Smaller but architecturally identical to world’s fastest, El Capitan
Sandia’s new El Dorado supercomputer has been ranked 20th in the world on the latest Top 500 list, which was released at the 2024 Supercomputing Conference in Atlanta. The machine is smaller in scale but architecturally identical to Lawrence Livermore National Laboratory’s El Capitan supercomputer, which ranked as the fastest in the world in the same survey.
“We at Sandia have invested in preparing many of our engineering and science codes to run effectively on El Capitan and El Dorado,” supercomputing manager Andrew Younge said. “I am looking forward to taking advantage of this massive new capability with El Capitan and enabling a much higher level of fidelity in our simulations.”
According to Andrew, the El Dorado-El Capitan system represents the first leadership-class exascale system designed to support NNSA stockpile stewardship missions. He described El Dorado’s specific functions as an application-readiness test system. “Basically, it is an extra-large on-ramp for Sandia computing codes to build, test, prepare, validate and update, all at Sandia, before running at exascale on El Capitan.”

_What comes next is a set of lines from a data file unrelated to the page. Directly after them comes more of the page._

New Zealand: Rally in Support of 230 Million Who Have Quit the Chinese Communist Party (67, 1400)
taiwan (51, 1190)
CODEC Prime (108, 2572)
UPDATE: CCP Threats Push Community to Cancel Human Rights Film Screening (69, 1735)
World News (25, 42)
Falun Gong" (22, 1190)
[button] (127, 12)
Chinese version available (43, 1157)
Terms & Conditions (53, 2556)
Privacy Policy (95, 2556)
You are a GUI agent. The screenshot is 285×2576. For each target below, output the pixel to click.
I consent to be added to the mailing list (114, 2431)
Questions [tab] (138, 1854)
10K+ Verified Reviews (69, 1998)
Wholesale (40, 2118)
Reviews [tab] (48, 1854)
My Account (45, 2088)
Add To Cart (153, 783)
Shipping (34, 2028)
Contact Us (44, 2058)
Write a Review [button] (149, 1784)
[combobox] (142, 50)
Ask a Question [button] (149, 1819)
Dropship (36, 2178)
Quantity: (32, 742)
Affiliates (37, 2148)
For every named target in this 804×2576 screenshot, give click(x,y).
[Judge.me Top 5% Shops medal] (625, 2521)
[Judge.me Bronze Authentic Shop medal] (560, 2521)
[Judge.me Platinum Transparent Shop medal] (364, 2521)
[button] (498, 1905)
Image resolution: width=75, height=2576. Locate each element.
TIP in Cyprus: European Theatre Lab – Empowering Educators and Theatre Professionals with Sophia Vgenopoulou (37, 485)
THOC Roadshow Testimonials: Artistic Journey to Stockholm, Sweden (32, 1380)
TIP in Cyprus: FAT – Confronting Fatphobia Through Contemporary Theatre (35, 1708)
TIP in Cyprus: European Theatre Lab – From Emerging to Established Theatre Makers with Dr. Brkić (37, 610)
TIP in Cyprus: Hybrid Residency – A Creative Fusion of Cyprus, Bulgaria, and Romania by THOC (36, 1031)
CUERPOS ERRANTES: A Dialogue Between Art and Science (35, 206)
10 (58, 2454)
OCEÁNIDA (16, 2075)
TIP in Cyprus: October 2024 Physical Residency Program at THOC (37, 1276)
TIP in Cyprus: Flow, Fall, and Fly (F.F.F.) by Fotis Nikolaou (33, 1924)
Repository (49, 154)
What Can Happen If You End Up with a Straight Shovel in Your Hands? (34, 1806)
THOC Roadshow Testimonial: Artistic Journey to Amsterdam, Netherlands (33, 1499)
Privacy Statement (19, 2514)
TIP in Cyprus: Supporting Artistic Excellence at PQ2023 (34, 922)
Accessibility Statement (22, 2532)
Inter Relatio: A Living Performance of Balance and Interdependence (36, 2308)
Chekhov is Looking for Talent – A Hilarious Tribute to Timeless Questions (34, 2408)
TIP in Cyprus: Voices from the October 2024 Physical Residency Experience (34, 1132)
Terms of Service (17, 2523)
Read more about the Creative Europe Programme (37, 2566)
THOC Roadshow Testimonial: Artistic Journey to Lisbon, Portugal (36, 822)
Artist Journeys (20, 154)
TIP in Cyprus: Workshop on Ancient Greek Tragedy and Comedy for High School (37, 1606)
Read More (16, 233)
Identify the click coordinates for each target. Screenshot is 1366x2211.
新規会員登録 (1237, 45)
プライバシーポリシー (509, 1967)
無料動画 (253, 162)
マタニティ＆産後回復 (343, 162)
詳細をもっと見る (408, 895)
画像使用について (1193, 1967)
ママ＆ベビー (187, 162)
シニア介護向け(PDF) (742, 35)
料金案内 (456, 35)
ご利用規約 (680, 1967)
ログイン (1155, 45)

“Because El Dorado is actually quite large compared to normal application readiness systems, we anticipate it will provide production cycles to Sandia as well,” he said. “As a limited side function, El Dorado is also likely to enable Sandia to do more experimental R&D on the HPC system itself, perhaps exploring new workflows or similar avenues in the future.”
“Part of the magic — I call it the ‘special sauce’ — of the system is the use of the Cray-developed proprietary High-Speed Network called Slingshot,” computing manager Kevin Stroup said. Another plus, he said, is that the compute nodes are direct liquid cooled, meaning that coolant fluid is piped through them and removes the heat generated using fluid-filled heat sinks. “Without this, it would be nearly impossible to operate the system and deal with the heat produced.”
The machine, designed and built by Hewlett Packard Enterprise, is an EX4000 model based on the company’s Cray product line. It consists of three cabinets of compute blades, with a total of 384 MI-300A nodes. The MI-300A is an accelerated processing unit from AMD — “sort of a CPU and GPU put together,” Kevin said.
The El Dorado supercomputer represents another major deliverable by the NNSA Advanced Simulation and Computing program to the nuclear security enterprise.